J’ai toujours été intéressée par les concepts ( a priori) paradoxaux aussi quand Liam Kavannagh et Naresh Grangjande m’ont invité à rejoindre un groupe pour explorer la contemplation en tant qu’activisme j’ai tout de suite plongé. Dans ce collectif nous venons tous d’horizons différents , certains sont bouddhistes, co-fondateurs et activistes du mouvement XR , fondateurs du mouvement transition, d’autres sont artistes, écrivains, moines , cuisiniers , guérisseurs …souvent d’accords mais pas toujours nous contemplons nos propres paradoxes, notre vulnérabilité tout autant que nos fulgurances clairvoyantes dans le soulagement que la fabrique de ces pensées éphémères ne sont pas indépendantes de l’espace de la communauté, dans la relaxation d’une entité collective certes invisible mais bien sensible. Autour de thématiques qui surgissent naturellement telles que la confiance, l’argent , l’amour, l’effondrement sur fond de changement climatique nous explorons la question de l’action. Qu’est-ce qu’agir aujourd’hui dans et pour le monde ? y a-t-il une réelle différence entre le personnel et le politique entre l’activisme militant et le moine qui s’assoit sur son coussin ? d’où vient l’intuition que nos désirs de faire le bien pourraient être à la racine même des problèmes que nous cherchons à résoudre ? Que faire dans l’incertitude du futur ?


Je n’ai jamais été une militante non par choix mais par incapacité . Quand je découvris dans le magazine Paris Match , la vivisection animale je voulus immédiatement agir . Et après avoir organisé une pétition dans la cour de mon école j’ai vite intégré une association pour la défense des animaux. J’avais 14 ans et après avoir lu un dixième de l’information sur la vivisection mais aussi sur les abattoirs, le transport des animaux , l’insémination des vaches , les vaches hublots ect je dû m’enfuir en courant . Toutes ces images sont restées gravées dans ma mémoire et ont nourries des années d’insomnies sans jamais me permettre de les dépasser pour agir contre ceux qui défendaient ses horreurs que ce soit au nom de la science ou du carnivorisme normalisé. J’étais paralysée.

Mon chemin s’est construit autour de cette lâcheté , et en même temps d’une immense faculté d’adaptation à un monde insensé qui mange les bébés des autres et laisse mourir les siens en Afrique . Une conscience profonde de l’absurdité de la normalité et une fascination pour les fous, les alcooliques , les artistes , les écorchés en général , auprès desquels j’ai toujours trouvé refuge. Mais mon génome culturel me rattrapait toujours, et la croyance profonde que je devais réussir ma vie pour la gagner ( ou l’inverse), que je devais être sur de moi , que l’important était de savoir bien se vendre aux autres , que je devais cultiver le courage d’exprimer haut et fort mes opinions, que je devais avoir la volonté inflexible de construire ma vie et d’assumer la responsabilité de la porter, de ne pas avoir peur de travailler dur car c’était ça la recette du succès me fit devenir une espèce de prostituée rebelle sans cesse rattrapée par ses proxénètes . Mes doutes, mes paradoxes , mes peurs , mes incompréhensions, la beauté comme la mort, la nature, les animaux , n’existaient pas dans ce projet humain du succès et ma vie entière était devenue hors sujet. Le monde flottant n’existait pas mais c’était celui dans lequel je vivais et la sentence fut terrible : une haine insidieuse de ce que je croyais être s’immisça en moi , la conviction d’être une erreur, quelque chose de « pas fini » avec la conviction que j’étais responsable de ce fiasco et que je devrais payer pour ce que j’étais ou plutôt pour ce que je n’arrivais pas à devenir. Je me croyais profondément monstrueuse, incapable d’adhérer au monde tel qu’on me le proposait sans avoir non plus le courage de le transformer. J’étais enfermée et me consumait d’impuissance coupable.

- Exercices
• 1. Recopiez le passage du texte extrait en partant des mots « Je n’ai jamais » et en vous arrêtant après « normalisé. J’étais paralysée. ».
• 2. Pour chaque affirmation, indiquez par oui ou par non si le texte extrait la confirme, et citez les mots qui le prouvent. (a) C’est dans le magazine Paris Match que la vivisection animale a été découverte. (b) Les membres du collectif ont tous le même parcours. (c) La pétition a été organisée dans la cour de l’école.

- Lignes enregistrées
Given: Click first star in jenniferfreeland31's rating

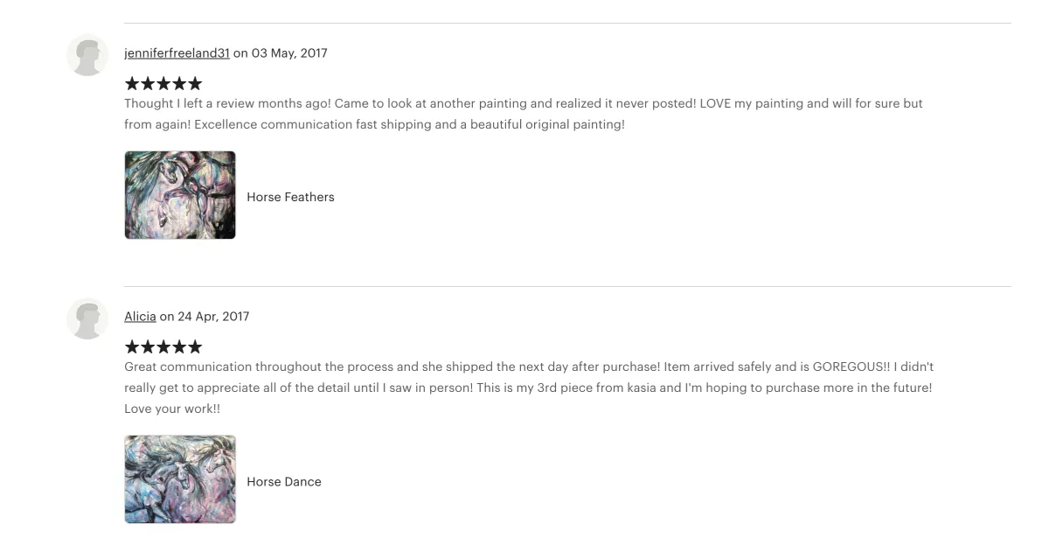Looking at the screenshot, I should (132, 84).
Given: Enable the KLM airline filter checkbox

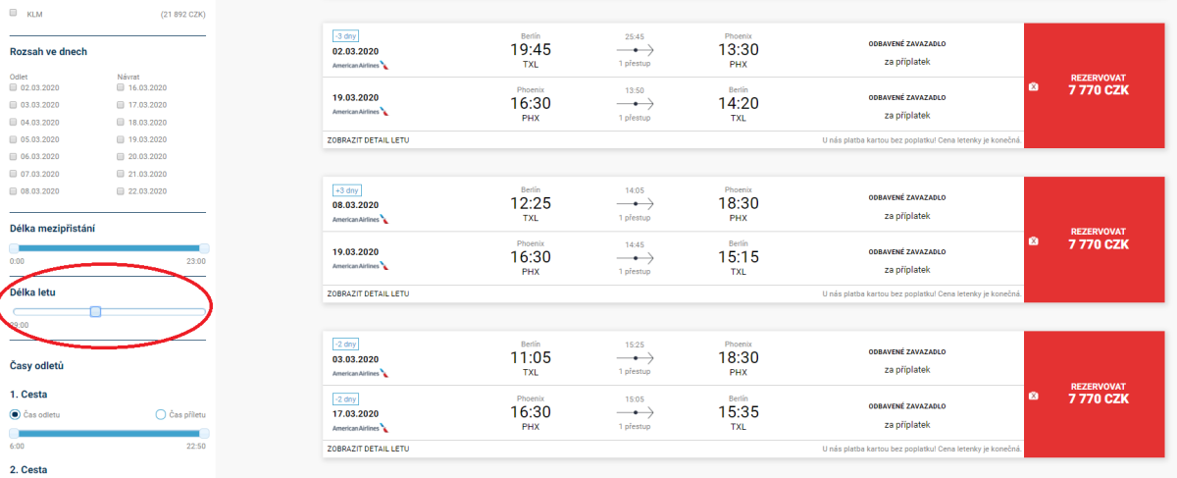Looking at the screenshot, I should coord(14,13).
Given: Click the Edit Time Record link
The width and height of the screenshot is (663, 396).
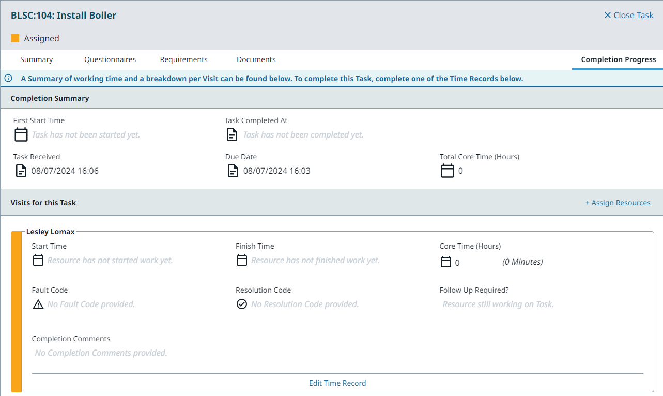Looking at the screenshot, I should point(337,383).
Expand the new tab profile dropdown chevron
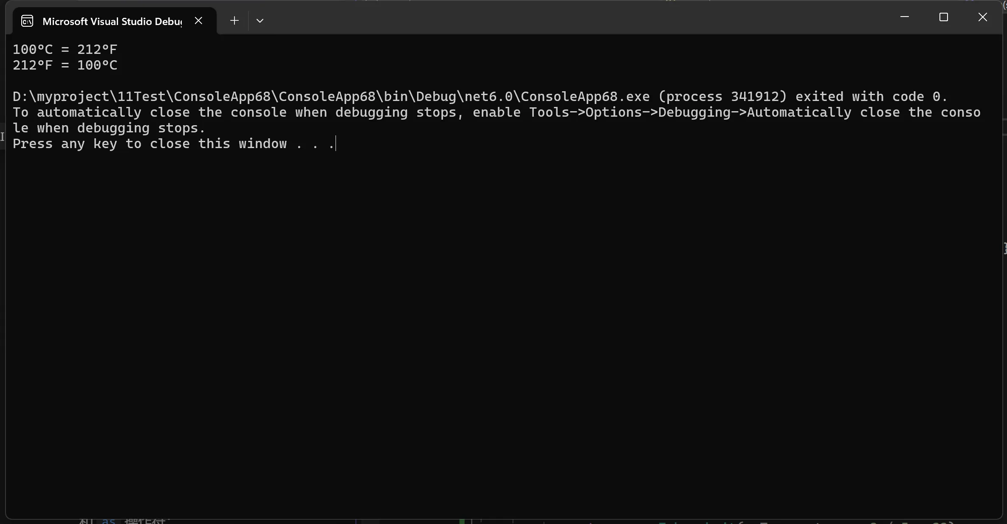Viewport: 1007px width, 524px height. click(260, 20)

- Réponses par exercice
• 1.
Je n’ai jamais été une militante non par choix mais par incapacité . Quand je découvris dans le magazine Paris Match , la vivisection animale je voulus immédiatement agir . Et après avoir organisé une pétition dans la cour de mon école j’ai vite intégré une association pour la défense des animaux. J’avais 14 ans et après avoir lu un dixième de l’information sur la vivisection mais aussi sur les abattoirs, le transport des animaux , l’insémination des vaches , les vaches hublots ect je dû m’enfuir en courant . Toutes ces images sont restées gravées dans ma mémoire et ont nourries des années d’insomnies sans jamais me permettre de les dépasser pour agir contre ceux qui défendaient ses horreurs que ce soit au nom de la science ou du carnivorisme normalisé. J’étais paralysée.

• 2.
(a) Oui : « Quand je découvris dans le magazine Paris Match , la vivisection animale »
(b) Non : « nous venons tous d’horizons différents »
(c) Oui : « après avoir organisé une pétition dans la cour de mon école »